§ About this task
Every single entry that follows is to be retyped exactly.

BEGIN Provided records

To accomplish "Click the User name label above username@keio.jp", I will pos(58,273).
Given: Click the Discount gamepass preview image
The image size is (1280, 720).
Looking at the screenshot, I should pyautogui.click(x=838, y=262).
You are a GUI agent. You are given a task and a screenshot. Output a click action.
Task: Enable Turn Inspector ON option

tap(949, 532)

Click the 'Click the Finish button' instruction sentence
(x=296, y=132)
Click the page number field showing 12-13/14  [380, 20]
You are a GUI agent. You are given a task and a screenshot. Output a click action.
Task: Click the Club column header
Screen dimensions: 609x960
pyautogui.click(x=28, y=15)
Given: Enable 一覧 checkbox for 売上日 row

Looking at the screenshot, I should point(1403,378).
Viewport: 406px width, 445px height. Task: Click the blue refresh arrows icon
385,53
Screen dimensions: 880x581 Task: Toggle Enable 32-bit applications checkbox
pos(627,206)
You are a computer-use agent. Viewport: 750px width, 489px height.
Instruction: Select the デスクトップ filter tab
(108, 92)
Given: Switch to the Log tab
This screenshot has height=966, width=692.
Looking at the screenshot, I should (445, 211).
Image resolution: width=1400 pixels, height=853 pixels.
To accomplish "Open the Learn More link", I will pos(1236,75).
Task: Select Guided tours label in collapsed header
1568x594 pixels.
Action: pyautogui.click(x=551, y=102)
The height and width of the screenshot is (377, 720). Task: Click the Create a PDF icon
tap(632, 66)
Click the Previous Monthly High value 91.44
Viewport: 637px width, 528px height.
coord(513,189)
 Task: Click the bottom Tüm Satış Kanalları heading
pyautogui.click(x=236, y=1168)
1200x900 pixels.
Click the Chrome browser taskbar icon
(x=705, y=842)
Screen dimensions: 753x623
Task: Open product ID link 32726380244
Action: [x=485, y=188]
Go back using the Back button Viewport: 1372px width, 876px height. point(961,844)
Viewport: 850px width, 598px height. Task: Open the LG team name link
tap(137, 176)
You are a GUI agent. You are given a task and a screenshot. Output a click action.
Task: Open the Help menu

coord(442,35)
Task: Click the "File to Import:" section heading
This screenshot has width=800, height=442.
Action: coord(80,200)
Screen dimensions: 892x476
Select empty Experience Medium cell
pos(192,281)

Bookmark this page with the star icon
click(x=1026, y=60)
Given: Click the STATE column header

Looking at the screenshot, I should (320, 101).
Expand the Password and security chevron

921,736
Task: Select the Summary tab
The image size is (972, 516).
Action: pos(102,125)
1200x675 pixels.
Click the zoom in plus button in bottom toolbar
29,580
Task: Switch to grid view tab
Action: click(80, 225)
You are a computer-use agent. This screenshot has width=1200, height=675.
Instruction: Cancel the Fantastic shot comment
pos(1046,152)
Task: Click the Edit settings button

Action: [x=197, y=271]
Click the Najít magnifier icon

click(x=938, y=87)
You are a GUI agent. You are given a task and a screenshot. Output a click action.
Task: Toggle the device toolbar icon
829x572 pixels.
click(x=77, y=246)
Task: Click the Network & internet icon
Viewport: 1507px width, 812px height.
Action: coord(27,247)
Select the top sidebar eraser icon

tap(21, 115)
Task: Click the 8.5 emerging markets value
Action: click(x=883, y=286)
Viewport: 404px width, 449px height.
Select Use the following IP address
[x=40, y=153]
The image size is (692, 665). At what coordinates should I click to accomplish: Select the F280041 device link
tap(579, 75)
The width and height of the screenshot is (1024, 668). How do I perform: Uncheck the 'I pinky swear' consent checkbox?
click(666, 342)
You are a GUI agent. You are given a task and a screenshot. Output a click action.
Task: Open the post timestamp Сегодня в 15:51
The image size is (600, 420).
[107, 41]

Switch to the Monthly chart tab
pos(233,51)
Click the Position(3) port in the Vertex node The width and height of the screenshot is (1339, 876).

END Provided records

§ Solution below
To accomplish "Click the User name label above username@keio.jp", I will pos(58,273).
Given: Click the Discount gamepass preview image
The image size is (1280, 720).
Looking at the screenshot, I should pyautogui.click(x=838, y=262).
You are a GUI agent. You are given a task and a screenshot. Output a click action.
Task: Enable Turn Inspector ON option

tap(949, 532)

Click the 'Click the Finish button' instruction sentence
(x=296, y=132)
Click the page number field showing 12-13/14  [380, 20]
You are a GUI agent. You are given a task and a screenshot. Output a click action.
Task: Click the Club column header
Screen dimensions: 609x960
pyautogui.click(x=28, y=15)
Given: Enable 一覧 checkbox for 売上日 row

Looking at the screenshot, I should point(1403,378).
Viewport: 406px width, 445px height. Task: Click the blue refresh arrows icon
385,53
Screen dimensions: 880x581 Task: Toggle Enable 32-bit applications checkbox
pos(627,206)
You are a computer-use agent. Viewport: 750px width, 489px height.
Instruction: Select the デスクトップ filter tab
(108, 92)
Given: Switch to the Log tab
This screenshot has height=966, width=692.
Looking at the screenshot, I should (445, 211).
Image resolution: width=1400 pixels, height=853 pixels.
To accomplish "Open the Learn More link", I will pos(1236,75).
Task: Select Guided tours label in collapsed header
1568x594 pixels.
Action: pyautogui.click(x=551, y=102)
The height and width of the screenshot is (377, 720). Task: Click the Create a PDF icon
tap(632, 66)
Click the Previous Monthly High value 91.44
Viewport: 637px width, 528px height.
coord(513,189)
 Task: Click the bottom Tüm Satış Kanalları heading
pyautogui.click(x=236, y=1168)
1200x900 pixels.
Click the Chrome browser taskbar icon
(x=705, y=842)
Screen dimensions: 753x623
Task: Open product ID link 32726380244
Action: [x=485, y=188]
Go back using the Back button Viewport: 1372px width, 876px height. point(961,844)
Viewport: 850px width, 598px height. Task: Open the LG team name link
tap(137, 176)
You are a GUI agent. You are given a task and a screenshot. Output a click action.
Task: Open the Help menu

coord(442,35)
Task: Click the "File to Import:" section heading
This screenshot has width=800, height=442.
Action: coord(80,200)
Screen dimensions: 892x476
Select empty Experience Medium cell
pos(192,281)

Bookmark this page with the star icon
click(x=1026, y=60)
Given: Click the STATE column header

Looking at the screenshot, I should (320, 101).
Expand the Password and security chevron

921,736
Task: Select the Summary tab
The image size is (972, 516).
Action: pos(102,125)
1200x675 pixels.
Click the zoom in plus button in bottom toolbar
29,580
Task: Switch to grid view tab
Action: click(80, 225)
You are a computer-use agent. This screenshot has width=1200, height=675.
Instruction: Cancel the Fantastic shot comment
pos(1046,152)
Task: Click the Edit settings button

Action: [x=197, y=271]
Click the Najít magnifier icon

click(x=938, y=87)
You are a GUI agent. You are given a task and a screenshot. Output a click action.
Task: Toggle the device toolbar icon
829x572 pixels.
click(x=77, y=246)
Task: Click the Network & internet icon
Viewport: 1507px width, 812px height.
Action: coord(27,247)
Select the top sidebar eraser icon

tap(21, 115)
Task: Click the 8.5 emerging markets value
Action: click(x=883, y=286)
Viewport: 404px width, 449px height.
Select Use the following IP address
[x=40, y=153]
The image size is (692, 665). At what coordinates should I click to accomplish: Select the F280041 device link
tap(579, 75)
The width and height of the screenshot is (1024, 668). How do I perform: Uncheck the 'I pinky swear' consent checkbox?
click(666, 342)
You are a GUI agent. You are given a task and a screenshot. Output a click action.
Task: Open the post timestamp Сегодня в 15:51
The image size is (600, 420).
[107, 41]

Switch to the Monthly chart tab
pos(233,51)
Click the Position(3) port in the Vertex node The width and height of the screenshot is (1339, 876).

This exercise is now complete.